In [14]:
import pandas as pd
from ConnectDB import *
from geopy.geocoders import Nominatim
from geopy.exc import GeocoderTimedOut
import time


In [None]:
df = get_data(date_str='2025-02-02')
df.info()

In [None]:
df.head(3)

In [7]:
# 1. Remove rows where price is "Preço sob consulta"
df = df[~df["price"].str.contains("Preço sob consulta", na=False)]

# 2. Convert price to numeric (fixing non-breaking spaces)
df["price"] = (
    df["price"]
    .str.replace("\xa0", "", regex=True)  # Remove non-breaking spaces
    .str.replace("€", "", regex=True)  # Remove euro symbol
    .str.replace(",", "", regex=True)  # Remove thousand separators
    .astype(float)
)

# 3. Split location into neighborhood, city, and state
df["location"] = df["location"].fillna("")  # Handle NaN values
df["location_parts"] = df["location"].str.split(",")

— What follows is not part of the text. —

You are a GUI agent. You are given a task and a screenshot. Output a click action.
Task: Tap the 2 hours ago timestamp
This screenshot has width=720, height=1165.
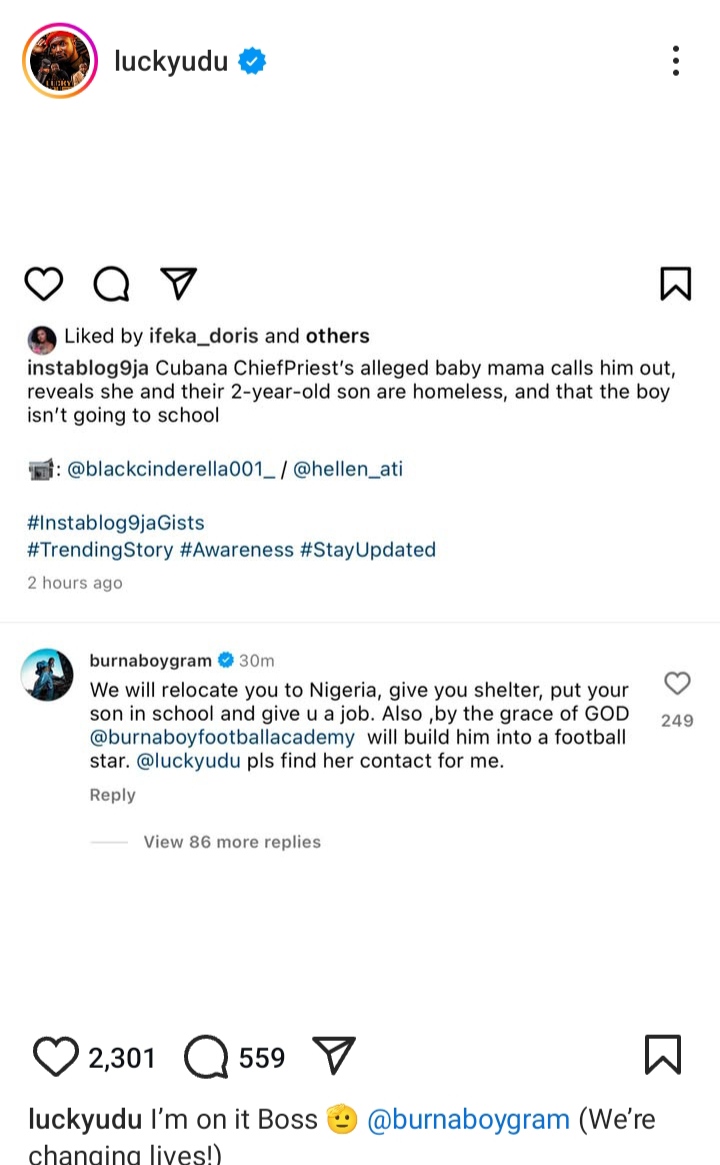[x=74, y=582]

df["state"] = df["location_parts"].str[-1].str.strip()
df["city"] = df["location_parts"].str[-2].str.strip()
df["neighborhood"] = df["location_parts"].apply(lambda x: ", ".join(x[:-2]) if len(x) > 2 else "")

df.drop(columns=["location_parts"], inplace=True)  # Remove helper column

# 4. Clean rooms column
df["rooms"] = df["rooms"].str.extract("(\d+)").astype(float)

# 5. Drop page and location column
df.drop(columns=["page", "location"], inplace=True)

In [None]:
df.head(3)

In [None]:
# Initialize geolocator
geolocator = Nominatim(user_agent="imovirtual_scraper")

# Dictionary to cache geolocation results
location_cache = {}

def get_lat_lon(neighborhood, city, state):
    address = f"{neighborhood}, {city}, {state}, Portugal"

    if address in location_cache:  # Check if already cached
        return location_cache[address]

    try:
        location = geolocator.geocode(address, timeout=10)
        if location:
            location_cache[address] = (location.latitude, location.longitude)
        else:
            location_cache[address] = (None, None)

        time.sleep(1)  # Respect Nominatim rate limits (1 request/sec)
        return location_cache[address]

    except GeocoderTimedOut:
        return (None, None)

# Apply function only for unique locations
df[['latitude', 'longitude']] = df.apply(lambda row: pd.Series(get_lat_lon(row['neighborhood'], row['city'], row['state'])), axis=1)

# Save cache to a file (optional, useful for resuming)
pd.DataFrame.from_dict(location_cache, orient="index", columns=["latitude", "longitude"]).to_csv("location_cache.csv")

In [None]:
df.head(3)